MJC: It’s so important to me, and what was especially in the moment I took on [WOMEN OF THE MOVEMENT], was that it was going to be Hope, Levity, Love, Family, Laughter. Because it was such a challenging, brutal subject. It was the murder and lynching of a child, the worst possible thing you can do to a human being is murder a child, and it was done in such a brutal way. And then the way his body was handled and hidden and brutalized and desecrated, his story and his character were desecrated… I knew that would be very hard as a viewer to stop and watch because it was too hard. So I had to make sure that for the people that did watch, it didn’t feel like just the weight of all the pain… We needed those quiet beautiful moments, the family dinners, the romance… getting to know him as a person rather than just a dead body. That was just part of the design of the series. It had to have levity. I didn’t want it to feel bleak. I never want it to be bleak because then it feels like a chore when I’m watching it. It’s just a heaviness, endless sadness, darkness, pain. Especially now, nobody wants to watch that. There are so many other things to watch, they’re just going to turn it off.
Marissa’s Mentorship:
PR: You’ve done a lot of mentorship programs over the years, and I was wondering: Other than just plain kindness, what has been your experience doing those programs, and what brought you into them in the first place?
MJC: It’s so important to me. When you make it, you have to bring people up. You have to.

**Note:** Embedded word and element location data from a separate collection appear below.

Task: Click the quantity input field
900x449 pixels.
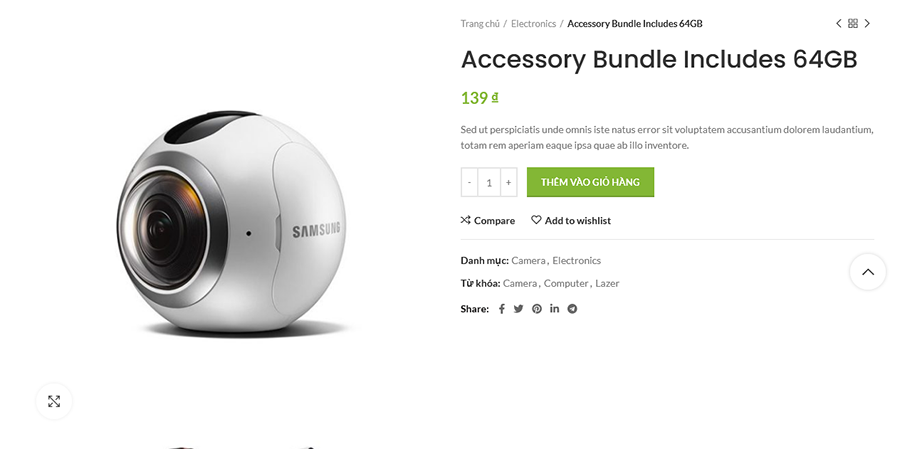Action: pos(489,182)
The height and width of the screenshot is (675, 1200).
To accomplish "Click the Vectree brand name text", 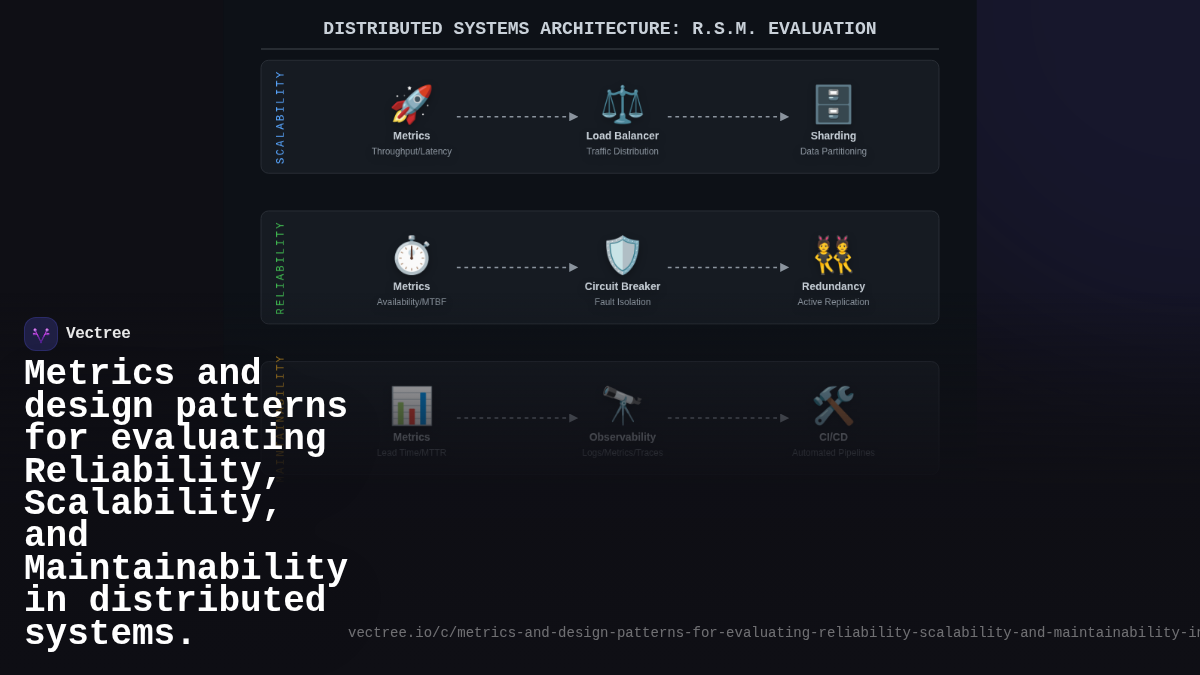I will coord(98,333).
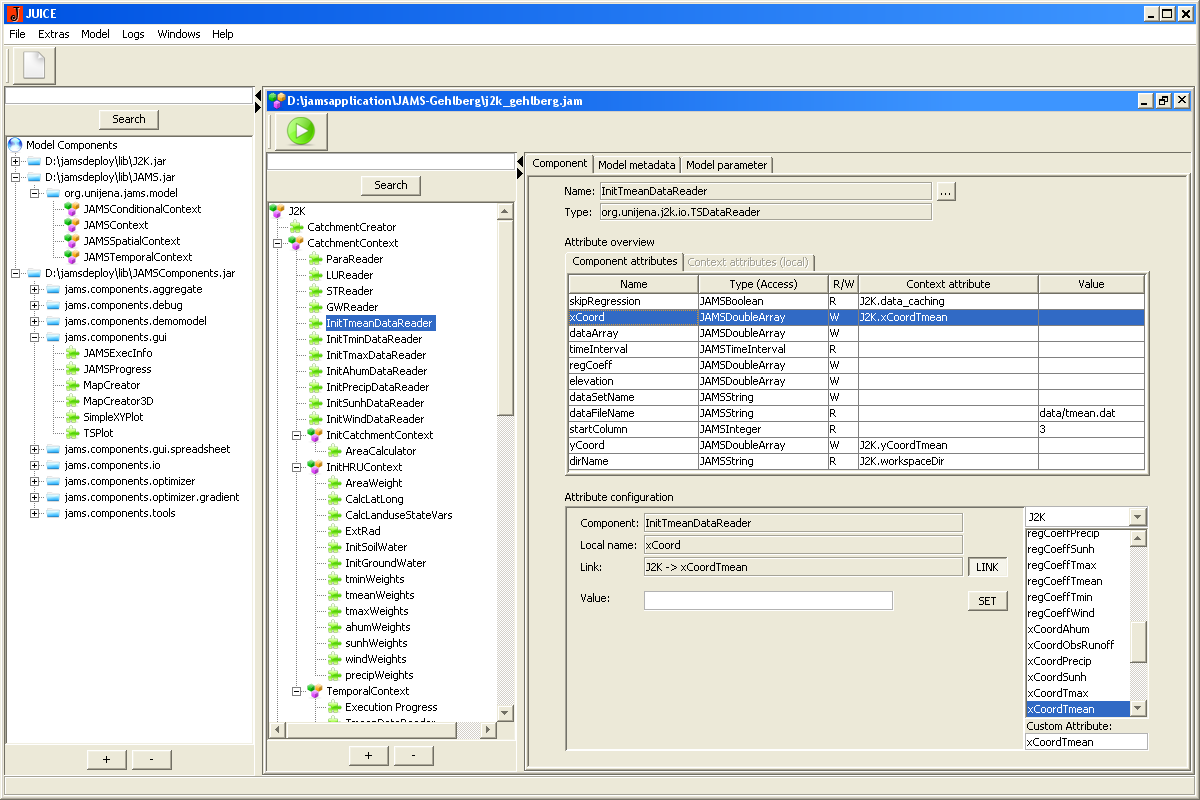Click the MapCreator3D component icon
1200x800 pixels.
tap(71, 401)
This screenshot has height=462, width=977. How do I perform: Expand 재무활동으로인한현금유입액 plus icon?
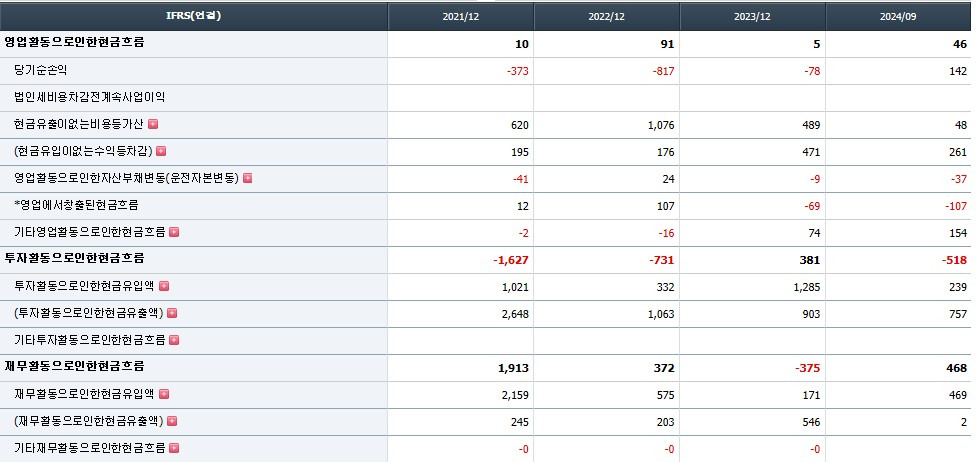coord(164,394)
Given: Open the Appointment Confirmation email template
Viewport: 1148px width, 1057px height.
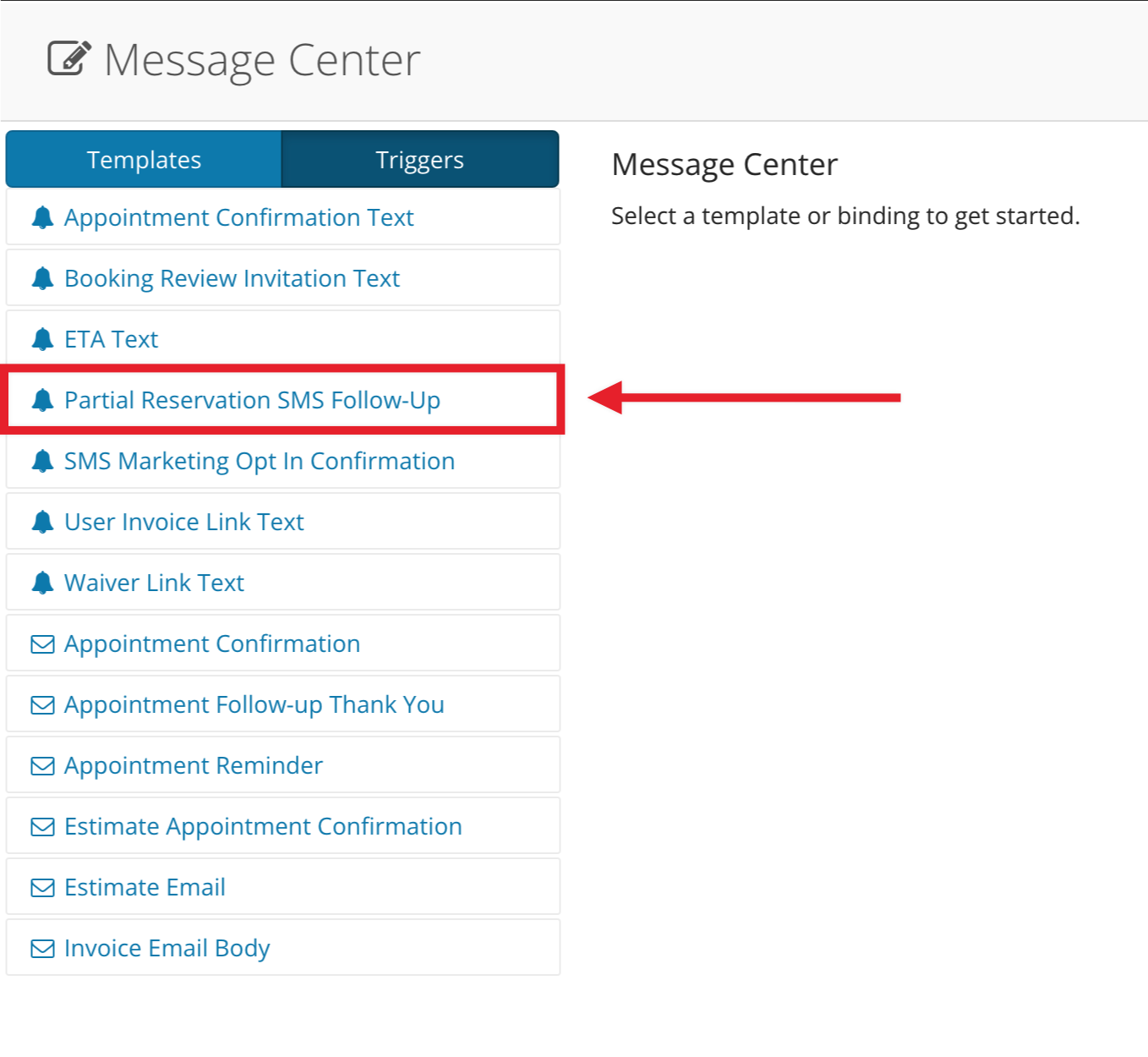Looking at the screenshot, I should [x=283, y=643].
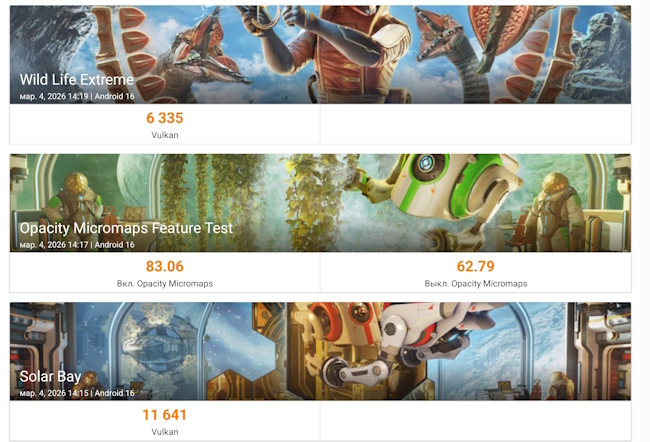Click the empty right cell of Wild Life Extreme
Viewport: 650px width, 442px height.
point(475,124)
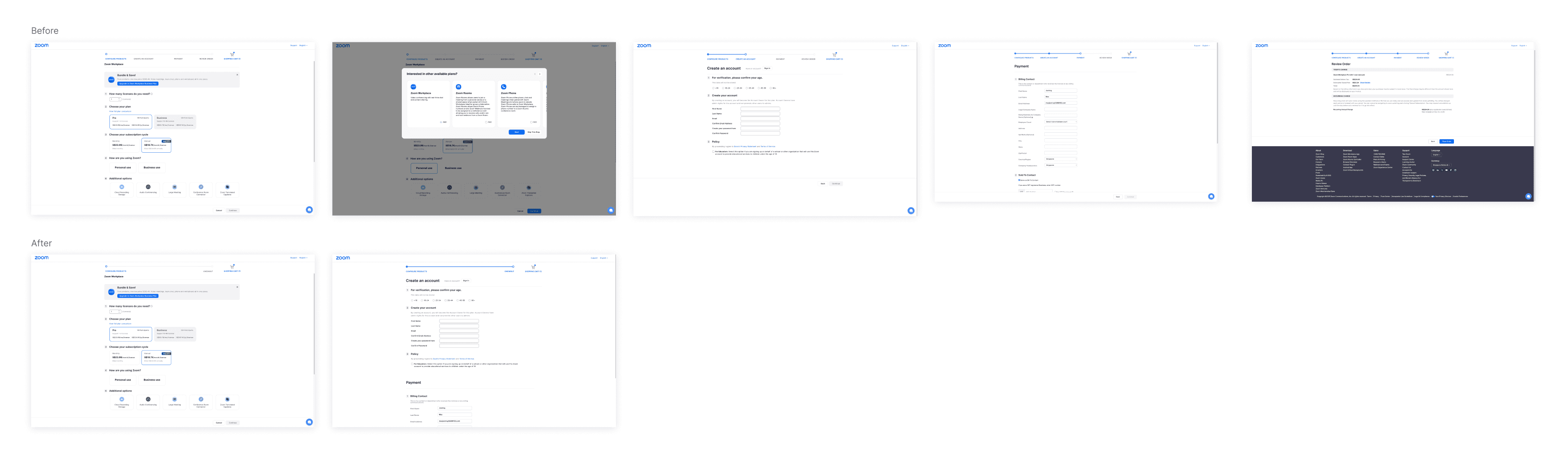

It’s our responsibility, especially me, as a person of color, as a Black woman, anybody from any marginalized community, it’s not just people who look like me or have that experience. It’s really important for me to give them an opportunity to learn from someone… I am a good person. It’s important to me to be humane and to treat people with respect and to see my writers as humans with lives outside of their writer’s room. It’s just important to bring up the next generation and that doesn’t even mean age, it just means the next writers who are coming up… and share everything I’ve learned, the good and the bad, because they need to know. I also tell them, you know, not everybody is going to be as nice as I am…. But you should know that people like me exist. We are out there and I would rather the writers, who I will eventually be asking for jobs when I’m older, I would rather they learn from someone who really cares and is really honest and who’s not about ego. For me, it’s not about ego. I have other stuff: I have a kid, I have a family, this is just about doing great work, doing great stuff out in the world.
Thank you, Marissa, for your time, honesty, and generosity in sharing your experience as a writer in this industry. And thank you to Georgia for scheduling!
This interview was conducted at the 2024 Austin Film Festival. Thank you, AFF, for creating such a great festival for writers!